Once a credit report dispute has been initiated, the respective credit bureau will contact the financial institution from which the information originates (i.e. the “furnisher”) in order to verify whether it is legitimate or erroneous. Information furnishers typically have up to 30 days (and in some cases 45 days) to respond to such inquiries, but the process takes an average of 14 days, according to Experian.

Step 5: Results

Once a bureau’s investigation is complete, it will mail you the results as well as e-mail you a link to where you can view the results online, if you file your dispute via the Internet. These results will lay out the bureau’s findings as well as the actions to be taken based on them (i.e. leaving your report as is or removing the error).

If your dispute results in changes to the information in your credit report, the credit bureau in question is required under the Fair Credit Reporting Act (FCRA) to send a disclosure of the change to anyone who has viewed your report in the past 6 months, upon your request.
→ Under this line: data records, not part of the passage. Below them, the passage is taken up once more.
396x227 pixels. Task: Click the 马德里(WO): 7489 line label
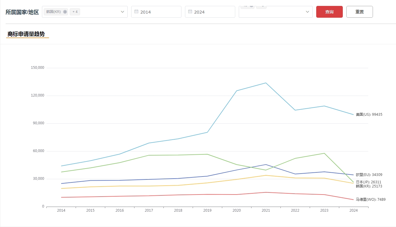[x=371, y=200]
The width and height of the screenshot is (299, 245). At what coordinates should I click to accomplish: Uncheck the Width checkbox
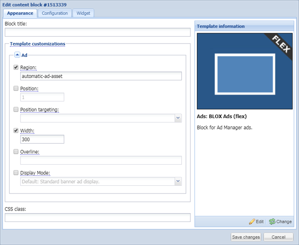point(16,131)
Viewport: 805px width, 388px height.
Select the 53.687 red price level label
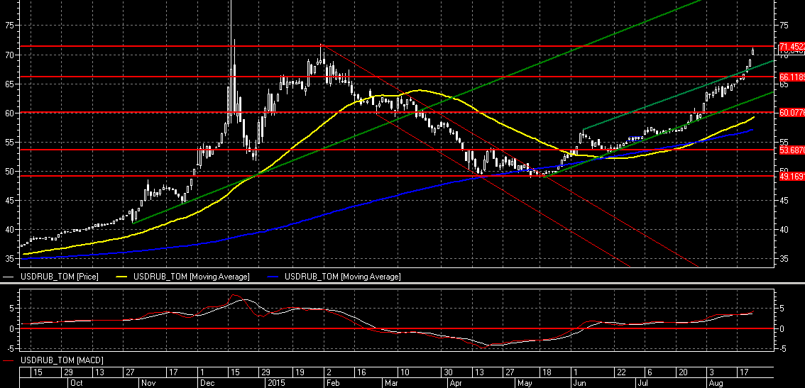[x=791, y=150]
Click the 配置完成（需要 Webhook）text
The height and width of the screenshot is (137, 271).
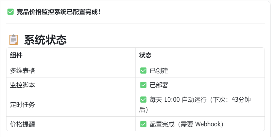pyautogui.click(x=186, y=124)
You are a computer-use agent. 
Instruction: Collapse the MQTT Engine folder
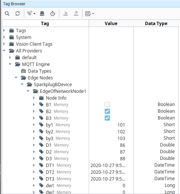10,64
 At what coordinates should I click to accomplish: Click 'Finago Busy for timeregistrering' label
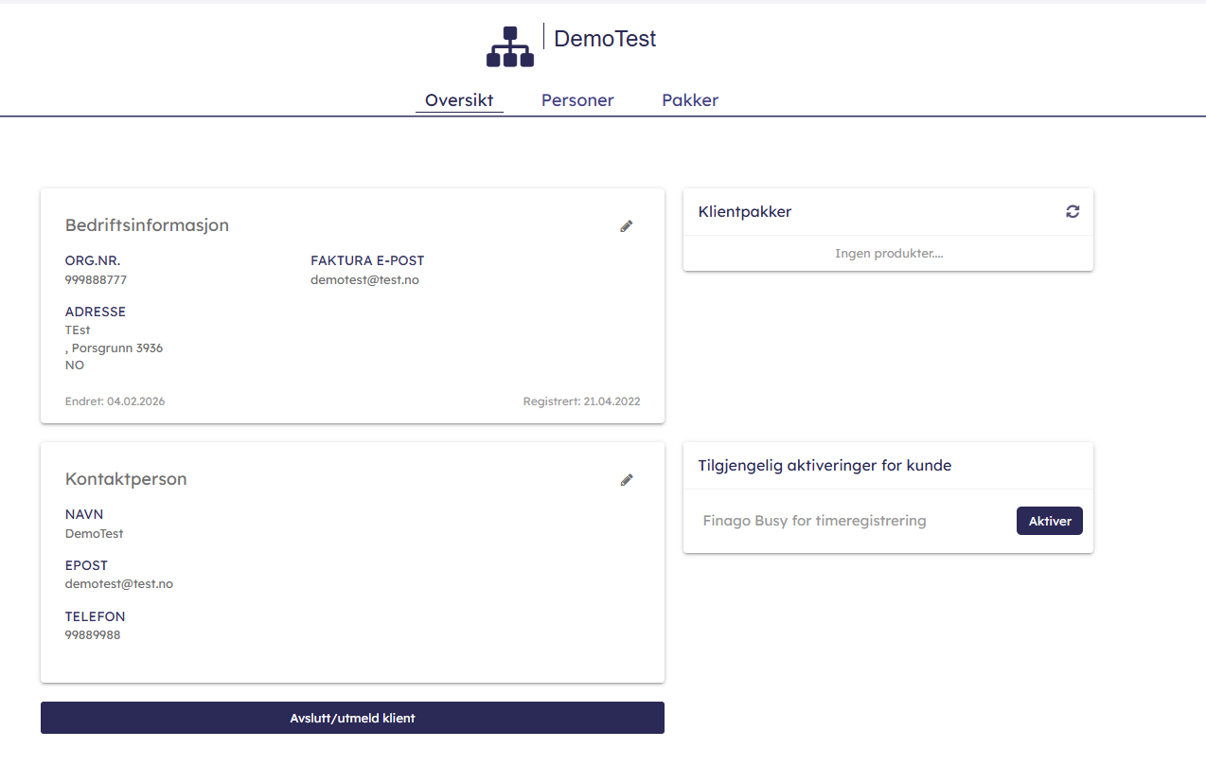coord(814,521)
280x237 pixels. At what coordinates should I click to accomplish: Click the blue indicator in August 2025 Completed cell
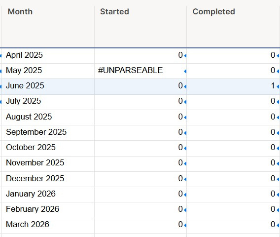pos(278,118)
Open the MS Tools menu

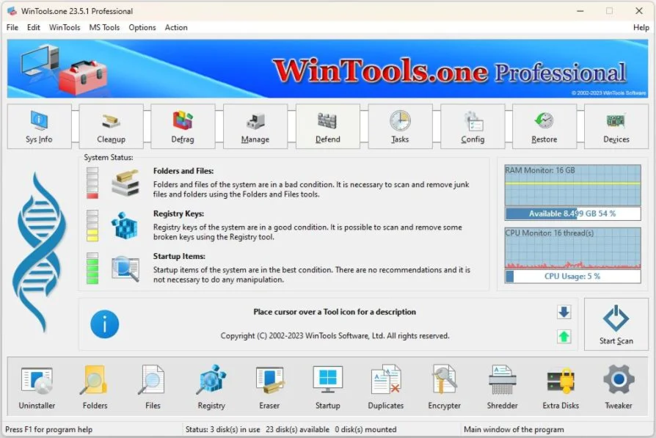click(x=103, y=27)
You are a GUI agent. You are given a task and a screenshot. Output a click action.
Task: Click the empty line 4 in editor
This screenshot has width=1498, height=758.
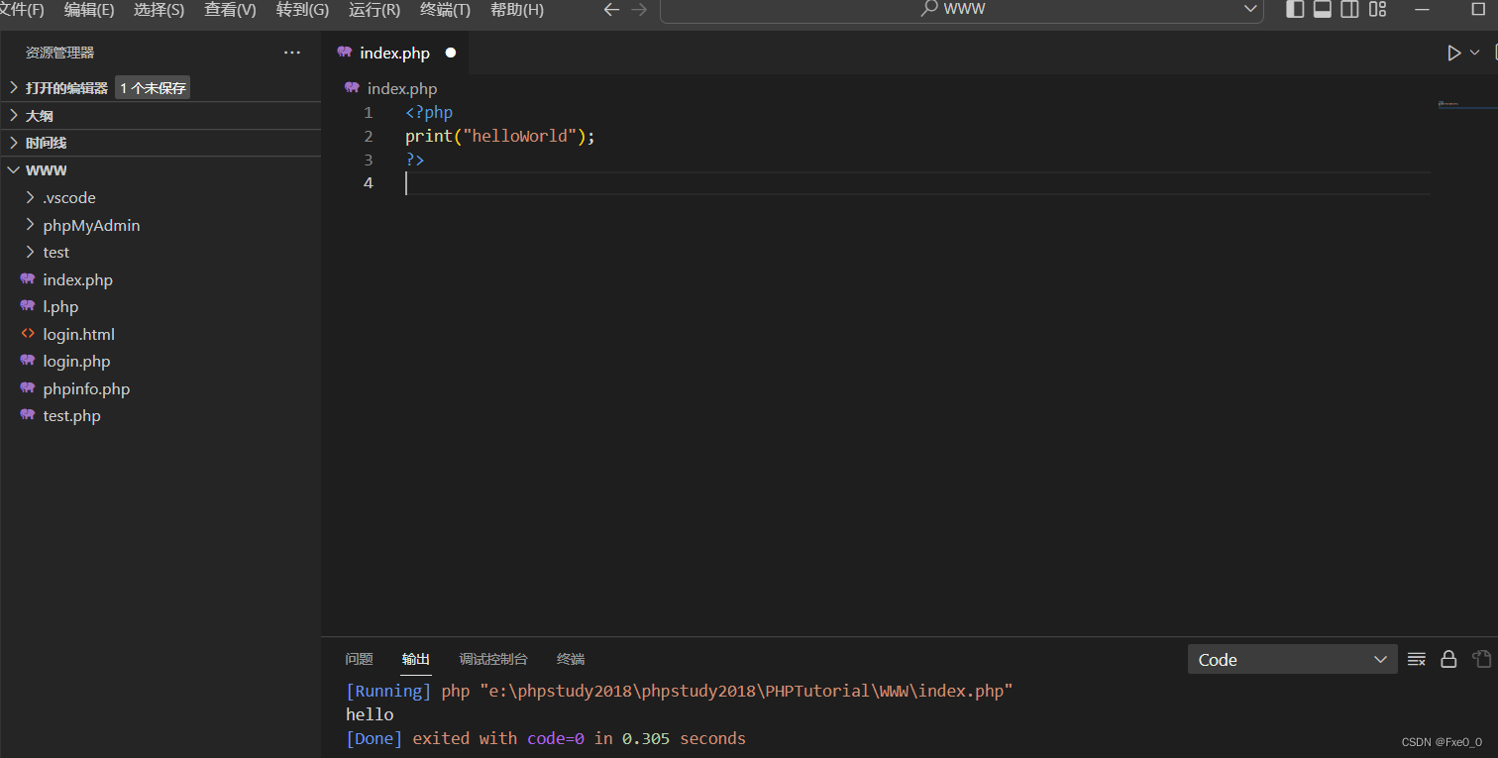pos(793,183)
You can also request that updated copies of your report be sent to any potential employer that has viewed your report in the past two years. We definitely recommend making such requests if you believe that the mistake in question is adversely affecting you.

File a Complaint with the Government

If you are unhappy with the results of the credit bureau’s investigation, you can always initiate another dispute, but keep in mind that this in unlikely to change anything unless you bring forth new evidence in support of your case.
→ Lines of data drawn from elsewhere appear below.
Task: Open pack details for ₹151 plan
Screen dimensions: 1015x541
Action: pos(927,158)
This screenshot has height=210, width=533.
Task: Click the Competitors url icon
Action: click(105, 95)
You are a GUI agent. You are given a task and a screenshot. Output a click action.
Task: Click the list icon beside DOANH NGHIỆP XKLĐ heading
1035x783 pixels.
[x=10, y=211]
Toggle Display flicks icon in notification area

You can also escalate your case to the FTC or the Consumer Financial Protection Bureau, if necessary. If a credit report error is serious enough, you may also wish to hire an attorney that specializes in such matters.

Final Thoughts

At the end of the day, mistakes on your credit reports should not be taken lightly given how much money and time they can end up costing you. So, if you believe your dispute to be legitimate, do not get frustrated if the process takes a while or you run into a few roadblocks along the way. Instead, trust the process and explore every option at your disposal.

This does not include paying credit “repair” services that promise miracle fixes. “A bad credit report and low score will drive some percentage of the public to take steps to fix it, where they are unable or unwilling to ‘fix’ it via the long and hard process of reducing debt, reducing the percentage of credit lines used, increasing income, etc.” says attorney Cary Flitter, a leading expert in consumer law. “Many credit repair places take advantage because they use unscrupulous methods to try to increase the credit score.”

Michael Salinger, a professor of management at Boston University and the former director of the Federal Trade Commission’s Bureau of Economics adds: “There are a lot of fraudulent services out there offering to help people fix financial problems. When I was at the FTC, we sued a lot of them. But eliminating the fraudulent companies is like playing Whack-a-mole.”

So, remember: There aren’t any silver bullets when it comes to fixing credit report errors, and you’re better off saving the money.